Karpinski v. Zookewich Estate Case Comment

This article offers an overview of the 2018 Saskatchewan Court of Appeal decision in Karpinski v. Zookewich Estate, 2018 SKCA 56.

Karpinski offers helpful reminders to parties who wish to challenge a Will based on a concern that the testator was subjected to undue influence. Namely, Karpinski reminds parties that while certain “general” concerns may be genuinely troubling to them as a family member of the deceased, such unease may not provide the actual “evidence” required to convince a court.

Introduction:

The deceased (Ernie) had died in his early eighties. Ernie had been a lifelong bachelor and had two siblings, a brother (Ed) and a sister (Mary). Ernie worked hard in his life, and at his death in 2016, he owned eleven quarters of farmland.

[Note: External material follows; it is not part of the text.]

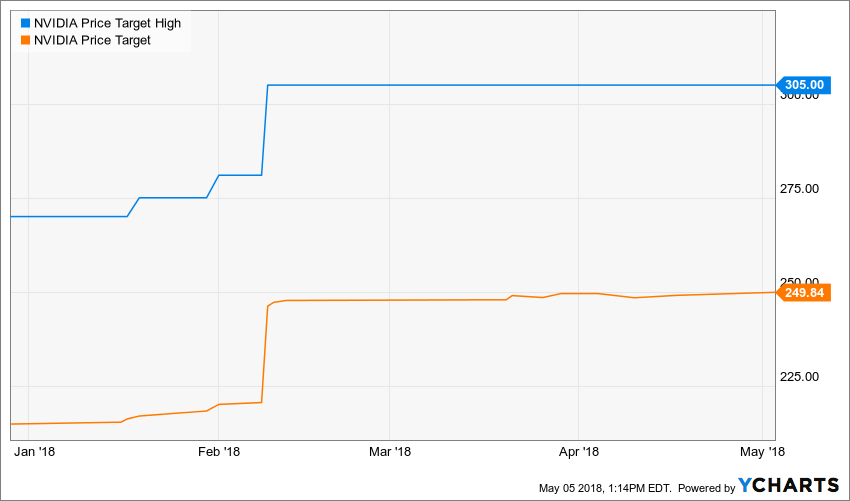Select the "NVIDIA Price Target High" legend label

[x=107, y=23]

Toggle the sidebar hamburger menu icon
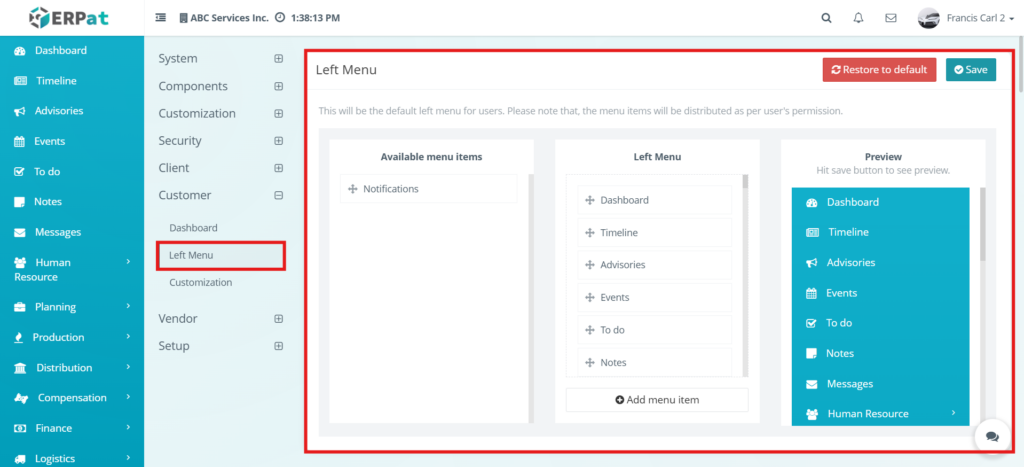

The deceased made a Will dated April 12, 2006, in which he appointed his sister and her husband, as the executors and sole beneficiaries of the estate. In particular, the Will stated that:

As I have not left anything to my brother [Ed], I wish to confirm that the reason for doing so is because I feel my brother is well off and has no need for further funds or assets. I also ask my sister Mary and her husband Al to give consideration to sharing my estate bequeathed to them herein, with their children and grandchildren.

The year before Ernie died, Ed discovered that Ernie was living in a nursing home. Ed later said that Ernie told him that this was Mary’s decision and not Ernie’s own. It was also at this time that Ed became aware that an auction of farm equipment was taking place at the family farm. It appears that this auction led to considerable friction in the family, as Ed believed Ernie still owed him $55,000 for co-owned equipment Ed had left behind on the farm.

According to Ed, when he spoke to Ernie about this, Ernie stated that he would pay Ed the money he owed and that all of his nieces and nephews were to have a share in his estate. Ed also stated that on multiple occasions, Mary was present when Ernie said that he was giving all of his assets to his nieces and nephews, including Ed’s daughter, Christine.

Ed decides to challenge Ernie’s Will:

When Ernie died, his Will left all to Mary and her husband, Al. Ed brought an application to make Al and Mary prove the Will in solemn form (i.e. to incur the full delay and expense of a trial, which would prove the will was the voluntary and capacitated result of Ernie’s wishes). Ed argued that Mary and Al, had exerted pressure on the deceased, when Ernie made his will.

The Court of Queen’s Bench decision:

The matter went to a hearing before the Queen’s Bench judge in Chambers. In the resulting decision (reported at Karpinski v. Lozinski , 2017 SKQB 278 (Sask. Q.B.)), the Chambers judge denied Ed’s challenge.

The Chambers judge first set out the test for dealing with Will challenges. Namely, the challenger must “point to some evidence which, if accepted at trial, would tend to negative testamentary capacity or support a finding of undue influence” (see Bachman v. Scheidt, 2016 SKCA 150, [2017] 2 W.W.R. 301 (Sask. C.A.) at para 16).

The Chambers judge also noted that the court, in looking at the evidence, should focus on the evidence dating from the time of when the deceased actually executed the Will. Here, the Chambers judge stated that the best evidence came from his lawyer’s file and preparation documents (as these documents were obviously made at the same time as the Will).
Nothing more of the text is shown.